▶ Tarefa proposta A
Traduza para o inglês esta frase do relato sobre a visita de Yoani Sánchez a Conceição do Coité: "Primeiro, tentei mediar um diálogo entre os estudantes e os organizadores do evento, mas não obtive êxito."
▶ Tarefa proposta B
Com base no relato sobre a visita de Yoani Sánchez a Conceição do Coité, explique em até três frases por que os organizadores não abriam mão de realizar o evento.
▶ Tarefa proposta C
Repita o trecho do relato sobre a visita de Yoani Sánchez a Conceição do Coité que vai de "Diante do impasse, convidei" até "realização da palestra.".

▶ Trecho para leitura

━━━━━━━━

Yoani Sánchez no Brasil (Foto: www.gerivaldoneiva.com) |
Por
Gerivaldo Neiva, Juiz de Direito de
Conceição do Coité (interior da Bahia), membro
da Associação Juízes para a Democracia (AJD) e do Law Enforcement Against
Prohibition - Leap-Brasil. (Título original: A chegada de Yoani em Coité e o
papel do Juiz de Direito. O título acima é deste blog).
Para quem ainda não conhece, Yoani
Sánchez é cubana, apresentada por boa parte da mídia mundial como sendo uma
blogueira que rompeu as barreiras da censura em Cuba e faz oposição ao regime.
Pois bem, esta moça está visitando o Brasil, depois de várias tentativas de
sair da Ilha, e resolveu aceitar o convite para palestrar em Conceição do
Coité-Ba, comarca da qual sou o Juiz de Direito.
Sabendo da visita, os estudantes da
cidade e políticos de esquerda começaram a se organizar para impedir a entrada
da moça na cidade e também impedir a realização do evento. Em seguida, fui
procurado pelos organizadores do evento, acompanhado de dois bons advogados,
para garantir que sua convidada pudesse entrar em Coité e realizar a palestra.
Primeiro, tentei mediar um diálogo
entre os estudantes e os organizadores do evento, mas não obtive êxito. Os
primeiros estavam irredutíveis e não admitiam de forma alguma a presença da
moça cubana em terras coiteenses e os segundos não abriam mão de realizar o
evento, pois contavam com a presença de políticos famosos e convidados de toda
a região.
Diante do impasse, convidei o
comandante local da polícia militar e lhe determinei que garantisse, sem
violências ou repressão, a realização dos dois eventos. Primeiro, preparasse
uma escolta desde a entrada da cidade e conduzisse a moça cubana por onde
pretendesse circular na cidade, garantindo-lhe a integridade física. Segundo,
preparasse uma boa guarnição para garantir a realização do protesto dos
estudantes, mesmo barulhenta, desde que não impedisse a realização da palestra.
Enfim, comandante, seu papel é garantir a realização da palestra e também do
protesto dos estudantes.

━━━━━━━━

▶ Bloco de dados

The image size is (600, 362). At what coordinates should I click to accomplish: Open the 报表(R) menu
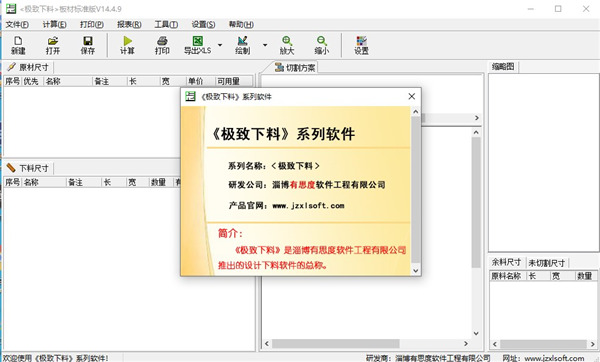click(129, 24)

━━━━━━━━

▶ Resposta correta A
First, I tried to mediate a dialogue between the students and the event organizers, but I did not succeed.

▶ Resposta correta B
Os organizadores não abriam mão do evento porque contavam com a presença de políticos famosos e de convidados de toda a região.

▶ Resposta correta C
Diante do impasse, convidei o
comandante local da polícia militar e lhe determinei que garantisse, sem
violências ou repressão, a realização dos dois eventos. Primeiro, preparasse
uma escolta desde a entrada da cidade e conduzisse a moça cubana por onde
pretendesse circular na cidade, garantindo-lhe a integridade física. Segundo,
preparasse uma boa guarnição para garantir a realização do protesto dos
estudantes, mesmo barulhenta, desde que não impedisse a realização da palestra.